FDA Approval Announcement
NEW YORK--(BUSINESS WIRE) January 14, 2021 -- Pfizer Inc. (NYSE:PFE) announced that the U.S. Food and Drug Administration (FDA) approved the supplemental New Drug Application (sNDA) for Xalkori® (crizotinib) for the treatment of pediatric patients 1 year of age and older and young adults with relapsed or refractory, systemic anaplastic large cell lymphoma (ALCL) that is anaplastic lymphoma kinase (ALK)-positive.
Note: The safety and efficacy of Xalkori have not been established in older adults with relapsed or refractory, systemic ALK-positive ALCL.
Clinical Background of ALCL
ALCL is a rare form of non-Hodgkin lymphoma (NHL), accounting for approximately 30% of NHL cases in young people.
Approximately 90% of ALCL cases in young people are ALK-positive.

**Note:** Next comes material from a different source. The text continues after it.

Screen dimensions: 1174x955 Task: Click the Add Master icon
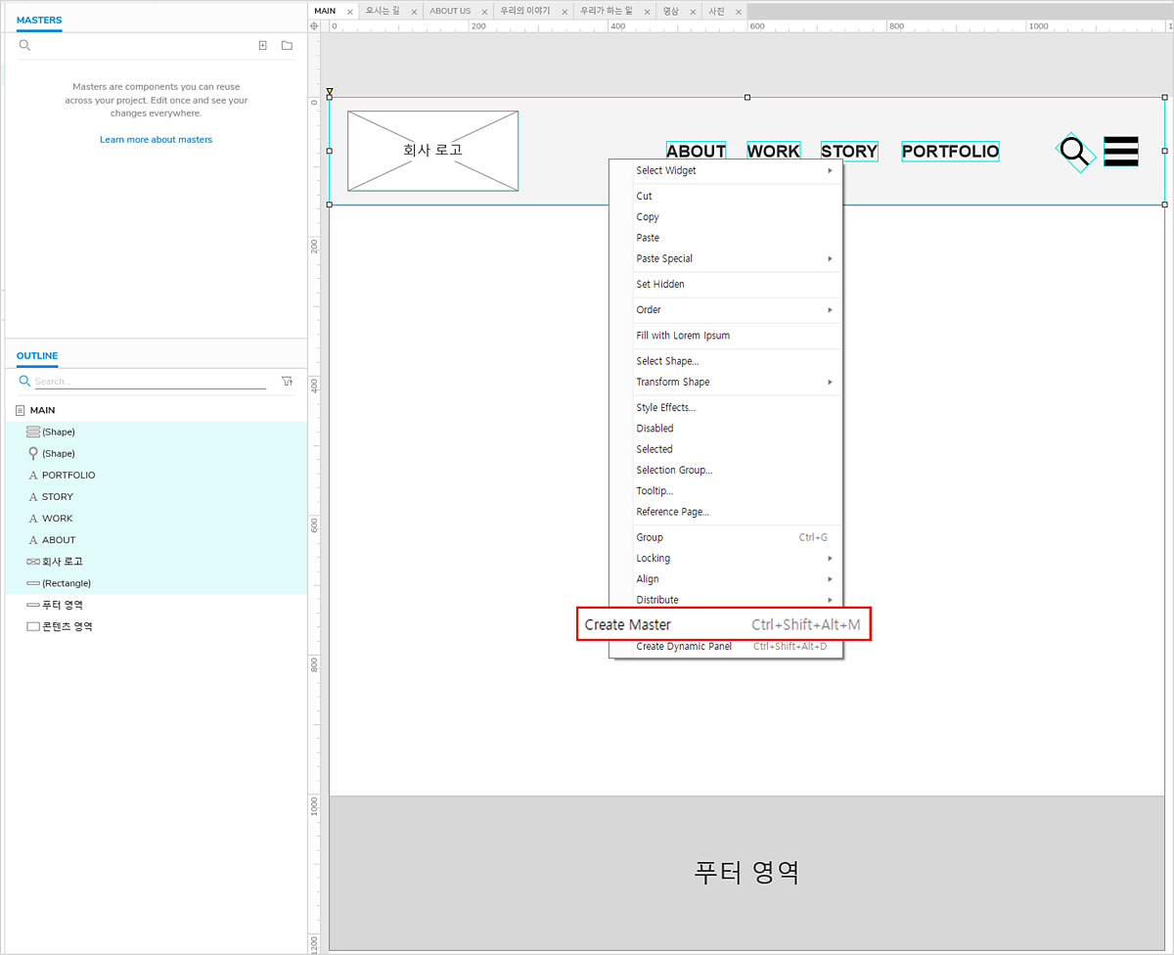(262, 46)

Although most patients with ALK-positive ALCL respond well to chemotherapy and achieve long-term remission, some patients will relapse or require alternative treatment approaches.
Expert Statements
Chris Boshoff, M.D., Ph.D.
Chief Development Officer, Oncology, Pfizer Global Product Development, stated: “We are proud to deliver the first biomarker-driven therapy for children and young adults with ALCL. Xalkori offers a meaningful new treatment option for young patients with relapsed or refractory ALK-positive ALCL. Xalkori transformed the treatment of ALK-positive non-small cell lung cancer as the first biomarker-driven therapy for that disease, and this approval is a notable milestone in our journey to continue to follow the science to address cancers with significant unmet need.”
Yael Mossé, M.D.
Associate Professor of Pediatrics at the University of Pennsylvania/ Children’s Hospital of Philadelphia and Principal Investigator for the pivotal study, stated: “With increased attention being placed on the development of targeted agents and the importance of ALK in pediatric patients with ALCL, the approval of Xalkori is a significant victory in our ongoing fight against these cancers that provides an outpatient oral medication with the real possibility of robust and sustained responses. ALK fusions play an important role in the pathology of ALCL, and it’s exciting that Xalkori is able to leverage this dependence to provide a treatment option for young people faced with ALCL disease progression.”
Basis for Approval: Study ADVL0912 (NCT00939770)
Study Design
A multicenter, single-arm, open-label study involving 121 patients aged 1 to 21 years, including 26 patients with relapsed or refractory, systemic ALK-positive ALCL who had received at least one systemic treatment.
Key Efficacy Results
Objective Response Rate (ORR): 88% in patients with relapsed or refractory, systemic ALK-positive ALCL.
Duration of Response: Among the 23 patients who achieved a response, 39% maintained the response for at least 6 months, and 22% maintained the response for at least 12 months.
Safety Profile
The safety profile of Xalkori in ALK-positive ALCL in children and young adults is generally consistent with that observed in patients with ALK-positive and ROS1-positive metastatic NSCLC.
Common Adverse Reactions (≥35%, excluding laboratory abnormalities)
Diarrhea, vomiting, nausea, vision disorder, headache, musculoskeletal pain, stomatitis, fatigue, decreased appetite, pyrexia, abdominal pain, cough, and pruritis.
Common Grade 3 or 4 Laboratory Abnormalities (≥15%)
Neutropenia, lymphopenia, and thrombocytopenia.
Grade 4 Laboratory Abnormalities (≥15%)
Neutropenia (62%), lymphopenia (35%), and thrombocytopenia (19%).
Visual Disorders
Visual disorders occurred in 46% of the 121 patients treated with Xalkori, including 65% of the 26 patients diagnosed with ALCL.